7. NEVER TRY TO RECOUP A BAD TRADING DAY ALL IN ONE TRADE
You are a 10-lot bond trader and you are having a terrible day. You are down 200 ticks ($6,250) and there is an hour to go. You have been wrong all day long. This cannot continue. The mind games begin. Making 4 ticks on a 50-lot and you are even on the day. Over a 20-year trading career this philosophy will be a financial disaster more times than not. Have position limits and stick to them.
8. BUY BREAKS AND SELL RALLIES
It does not matter if you are scalping E-mini S&P's or position trading the Gold Market. If you are not buying a break or selling a rally, you had better be looking for a quick scalp only. 90% of the time patience will get you into the trade at a better price.
9. NEVER TAKE A LOSER HOME OVERNIGHT
A losing trade is a losing trade. HOPING for the market to come back is not trading, it is HOPING. It is better to get out and have a good night's sleep. One day at a time, one trade at a time.

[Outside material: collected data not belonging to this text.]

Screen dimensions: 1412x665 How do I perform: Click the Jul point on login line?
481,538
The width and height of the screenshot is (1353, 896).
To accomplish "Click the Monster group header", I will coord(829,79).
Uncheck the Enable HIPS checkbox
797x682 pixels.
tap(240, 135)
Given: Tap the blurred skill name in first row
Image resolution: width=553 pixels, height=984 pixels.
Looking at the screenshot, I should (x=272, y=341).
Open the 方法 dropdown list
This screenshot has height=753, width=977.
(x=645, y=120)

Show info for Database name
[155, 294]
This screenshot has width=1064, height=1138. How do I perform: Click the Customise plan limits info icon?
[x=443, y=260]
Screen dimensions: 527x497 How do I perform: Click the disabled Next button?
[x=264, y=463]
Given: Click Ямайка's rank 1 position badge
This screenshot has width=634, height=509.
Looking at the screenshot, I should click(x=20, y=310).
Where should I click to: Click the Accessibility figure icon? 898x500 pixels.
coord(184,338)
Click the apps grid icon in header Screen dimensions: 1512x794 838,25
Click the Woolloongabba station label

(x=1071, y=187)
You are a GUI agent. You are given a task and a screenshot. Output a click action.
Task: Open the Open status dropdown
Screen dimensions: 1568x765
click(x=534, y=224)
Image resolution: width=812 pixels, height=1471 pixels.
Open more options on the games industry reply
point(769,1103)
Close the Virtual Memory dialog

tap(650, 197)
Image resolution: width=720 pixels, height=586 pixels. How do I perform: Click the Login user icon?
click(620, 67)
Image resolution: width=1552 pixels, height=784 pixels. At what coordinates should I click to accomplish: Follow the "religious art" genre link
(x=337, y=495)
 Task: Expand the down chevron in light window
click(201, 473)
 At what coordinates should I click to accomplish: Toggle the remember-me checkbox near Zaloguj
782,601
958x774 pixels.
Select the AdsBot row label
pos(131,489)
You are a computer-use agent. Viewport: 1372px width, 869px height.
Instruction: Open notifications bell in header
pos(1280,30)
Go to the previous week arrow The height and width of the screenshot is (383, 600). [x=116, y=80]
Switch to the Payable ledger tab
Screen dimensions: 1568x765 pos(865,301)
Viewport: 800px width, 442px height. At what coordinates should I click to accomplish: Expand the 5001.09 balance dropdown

10. NEVER SPREAD OUT OF A LOSS
Your have a bad trade on. To spread out of it leaves you with two problems instead of one. Eventually, you will attempt to scratch the trade by lifting a leg. The old saying about lifting a leg goes like this. When you lift a leg, you end up tinkling on your other shoe. Take your loss and move on to your next trade.
11. YOU DO NOT SELL NEW CONTRACT HIGHS, YOU BUY THEM.
There is a reason a market trades to new contract highs. Picking a top is a disaster waiting to happen. You only sell new contract highs when you are taking profits on your long position.
12. DO NOT GIVE ALL OF A GREAT TRADING DAYS PROFITS BACK
You have had a good start to trading earning $5,000. You think to yourself, $5k is a good day's work. Should I quit trading? No. I will have a small break and get back at it. Set a monetary stop loss to retain your profits. I recommend 50%. Trying to get the 50% back is a disaster waiting to happen. Remember; making money is the easy part. KEEPING IT IS THE GAME.
13. AFTER THREE CONSECUTIVE LOSING TRADING DAYS, TAKE A DAY
OFF. After three consecutive losing days, a one day break should be mandatory.
14. DO YOUR HOMEWORK
Trading is all about levels. Every trader needs to know where the support and resistance levels are. STUDY
15. HAVE A GAME PLAN
If a trade goes wrong, where is your stop? If trading in general goes wrong, do you have a backup plan? How much are you willing to risk financially, and are you capable of stopping there? It could be a per-trade limit, a day limit, etc. Where, financially do you stand? Where do the risks and rewards stop on a physical level, as well as an emotional level?